In the case of owner managed businesses, these structures and processes aren’t normally as robust and often don’t exist at all. So the identification of weaknesses and threats tends to be left to the owner manager plus, perhaps, a small team of directors working for him/her; and this isn’t always easy because their main focus is managing the day to day activities of the business, which can often obscure some of the more strategic and broader based issues.
However, irrespective of the ownership of the business, threats and weaknesses need to be identified and addressed at the earliest opportunity to prevent a crisis from arising. If this doesn’t happen, the number of options starts to reduce, profits decline, cash becomes tighter and the ability to fund the change programme, that is needed to achieve a turnaround, is undermined. The business then slides inexorably towards collapse.
Owner managed businesses tend to be more susceptible to this problem than institutionally owned businesses or those that are part of larger corporates. This is partly for the reasons I’ve already explained – lack of focus on strategic factors – and partly because owner managers can sometimes become overwhelmed and unable to find solutions.

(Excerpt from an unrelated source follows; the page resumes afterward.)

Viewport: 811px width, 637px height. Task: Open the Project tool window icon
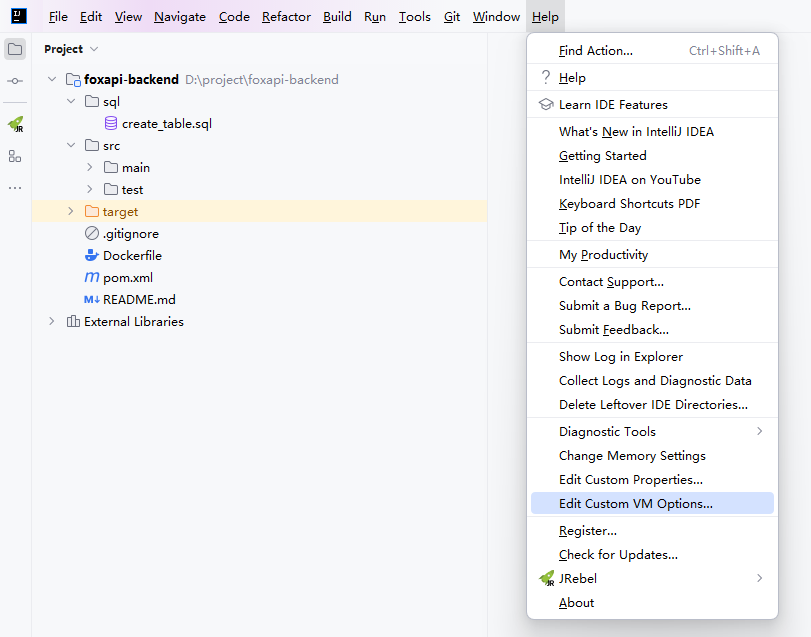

There is also another factor that needs to be considered.
If a management team has been running a business that is either in crisis or which is sliding into a crisis, it is unlikely that the same management team, on its own, will achieve a turnaround.
There are, undoubtedly, exceptions to this but, generally, it holds true; and it is one of the main reasons why CEOs and other senior directors of institutionally and corporately owned businesses are replaced.
For the owner managed business, the position is, in many ways, more difficult. An owner manager is unlikely to fire him/herself; and even if he/she did, who is going to run the business in their place? However, if the owner manager has managed the business, as it has declined, the chances of him/her turning it around, on his/her own, are not great. If the skills and experience had been there to do so, the decline would have been arrested much earlier.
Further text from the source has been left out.